**TRECHO DO DOCUMENTO:**
○ ○ ○ ○ ○

Da série de provérbios que regeram a minha criação estava o ‘Filha, não seja uma Maria vai com as outras’. E cresci com essa vontade de realizar meus planos de acordo com os valores que cuidadosamente aprendi a selecionar e cultivar no decorrer das primaveras.

Para isso, busquei desenvolver um sistema de defesa que a cada nova ideia me permitisse reconhecer se os elementos apresentados seriam úteis, se deveria tolerá-los e incorporá-los, ou se representariam algum perigo devendo, portanto, ser destruídos.

Acontece que feito nosso sistema imunológico, o qual, frente a alguns agentes e a determinadas condições de saúde, se torna passível de invasão, meu exército de defesa mental passou por uma situação em que se viu dominado e completamente vulnerável.

Foi durante o último ano do curso de medicina, estava passando por um estágio de Pronto Socorro, ambiente em que nossos limites são constantemente testados. Iniciei meu plantão de 24 horas empolgada: uniforme vestido, estetoscópio no pescoço, caneta no bolso… Me dirigi a um consultório e chamei a primeira ficha, entrou uma senhora de uns 70 anos conduzindo, numa cadeira de rodas, seu companheiro cuja feição de desalento se sobrepunha a qualquer outra característica.

Já haviam buscado auxílio em incontáveis outros serviços de saúde e seus olhos cansados reluziam esperança de finalmente encontrá-la dessa vez. Ouvi atentamente suas mazelas, ia listando mentalmente as necessidades de saúde daquele senhor ao passo que examinava seus pulsos e auscultava seu coração.

Saí do consultório envolta por um querer verdadeiro de ajudar aquelas pessoas. Me dirigi à sala dos meus professores organizando os pensamentos para contar-lhes em detalhes a história do adoecimento daquele senhor, suas dificuldades de acesso ao sistema de saúde, as alterações encontradas no exame de cada órgão…

Precisava ser uma boa intercessora e confiava que meus interlocutores se alinhariam com o meu querer e juntos pensaríamos num modo efetivo de solucionar aquela situação.

○ ○ ○ ○ ○

**MATERIAL FORNECIDO:**
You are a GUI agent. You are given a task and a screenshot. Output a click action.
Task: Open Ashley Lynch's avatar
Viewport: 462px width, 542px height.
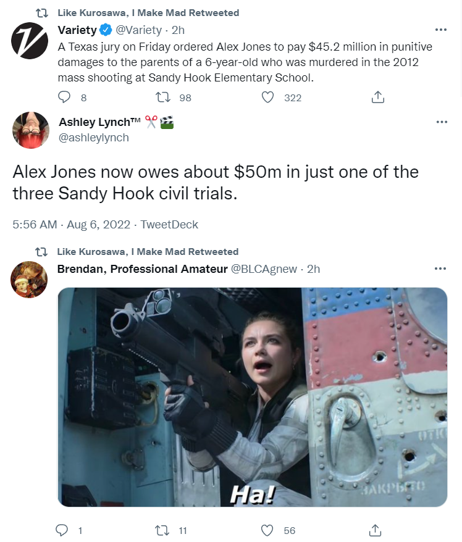31,130
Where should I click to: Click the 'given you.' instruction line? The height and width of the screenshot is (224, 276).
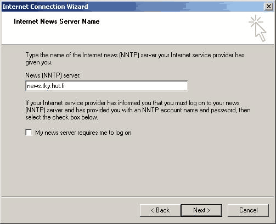[38, 62]
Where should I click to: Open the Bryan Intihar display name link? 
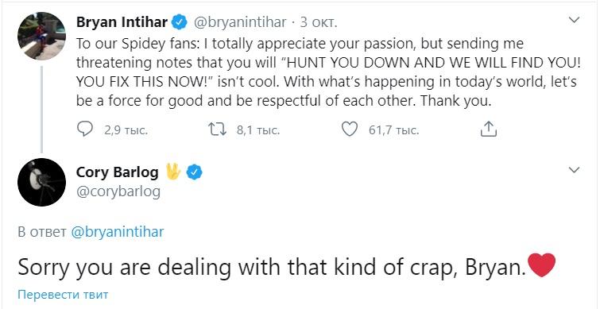[122, 22]
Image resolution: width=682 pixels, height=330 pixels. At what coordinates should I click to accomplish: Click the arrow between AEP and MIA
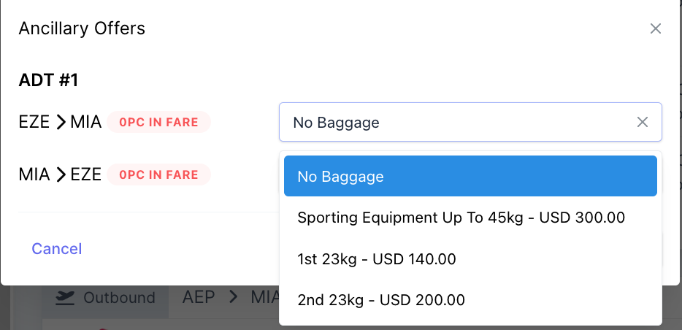click(234, 297)
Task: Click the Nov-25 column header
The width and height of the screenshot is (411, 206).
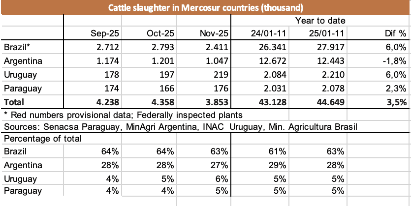Action: click(x=214, y=33)
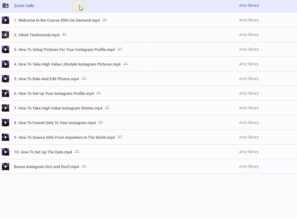The width and height of the screenshot is (297, 219).
Task: Click shared icon beside Set Up Your Instagram Profile
Action: (99, 93)
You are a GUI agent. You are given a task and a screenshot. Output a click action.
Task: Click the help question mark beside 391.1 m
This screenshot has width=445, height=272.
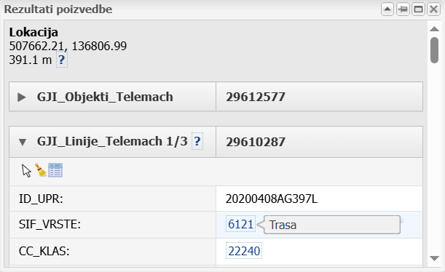tap(62, 60)
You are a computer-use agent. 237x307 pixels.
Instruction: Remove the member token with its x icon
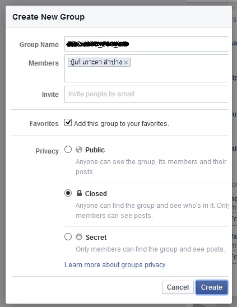point(126,62)
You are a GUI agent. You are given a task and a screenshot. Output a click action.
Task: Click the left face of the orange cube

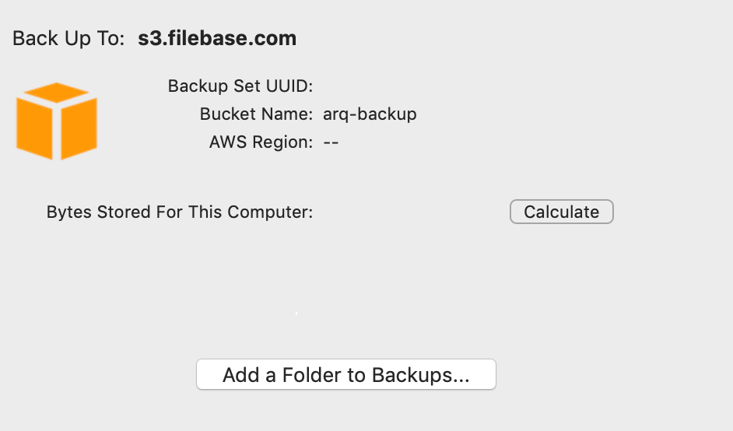[34, 128]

○ ○ ○ ○ ○

**ATIVIDADE 1:**
Traduza para o inglês esta frase do relato: "Saí do consultório envolta por um querer verdadeiro de ajudar aquelas pessoas."
**ATIVIDADE 2:**
Liste os três itens mencionados no relato como parte do preparo no início do plantão de 24 horas.
**ATIVIDADE 3:**
Segundo o relato, qual era a idade aproximada da senhora que entrou no consultório?

**RESPOSTA 1:**
I left the exam room filled with a genuine desire to help those people.

**RESPOSTA 2:**
Uniforme vestido, estetoscópio no pescoço e caneta no bolso.

**RESPOSTA 3:**
Cerca de 70 anos.